Who are you calling slow?

Cognitive abilities of tortoises

source: Jeff Hecht
New Scientist vol 212 no 2844/2845, December 24/31 2011
starts p44, 2 pages long

Anna Wilkinson moved from studying bird cognition to studying reptiles. She studied the performance of a red-foot tortoise, called Moses, in a maze, and found that he used a cognitive map to retrieve food from arms of the maze not previously visited. The map was developed from objects outside the maze that were visible to him. When these objects were obscured, he became systematic in retrieving food from the arm next to the one previously explored. Previous reptile studies carried out at cool ambient temperatures had reported poor performance, but Moses was operating at a room temperature of 29 deg C, which meant he was more alert.

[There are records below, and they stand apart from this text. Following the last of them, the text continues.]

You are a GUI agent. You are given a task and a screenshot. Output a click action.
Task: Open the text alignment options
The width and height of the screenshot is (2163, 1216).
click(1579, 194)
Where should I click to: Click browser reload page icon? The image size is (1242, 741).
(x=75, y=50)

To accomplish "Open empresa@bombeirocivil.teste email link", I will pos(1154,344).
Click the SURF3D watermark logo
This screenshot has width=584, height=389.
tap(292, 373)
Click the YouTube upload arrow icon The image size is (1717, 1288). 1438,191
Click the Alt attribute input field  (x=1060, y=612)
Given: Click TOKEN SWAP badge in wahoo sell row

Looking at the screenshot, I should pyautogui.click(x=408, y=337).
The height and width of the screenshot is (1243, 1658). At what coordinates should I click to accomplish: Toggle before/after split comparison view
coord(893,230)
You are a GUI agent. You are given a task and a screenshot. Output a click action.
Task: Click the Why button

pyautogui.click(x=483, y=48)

In later research at Vienna University, Wilkinson found that one tortoise is able to follow the gaze of another. Tortoises can also locate hidden food by watching other tortoises find it. Tortoises, however, lack empathy, and do not learn to yawn by watching other tortoises do this. Wilkinson's work has triggered an interest in reptile cognition, which can help to explain how animal intelligence evolved. New research suggests that animal intelligence has previously been underestimated. Wilkinson argues that natural selection for intelligence results from a high mortality rate for tortoises, which have to fend for themselves after hatching.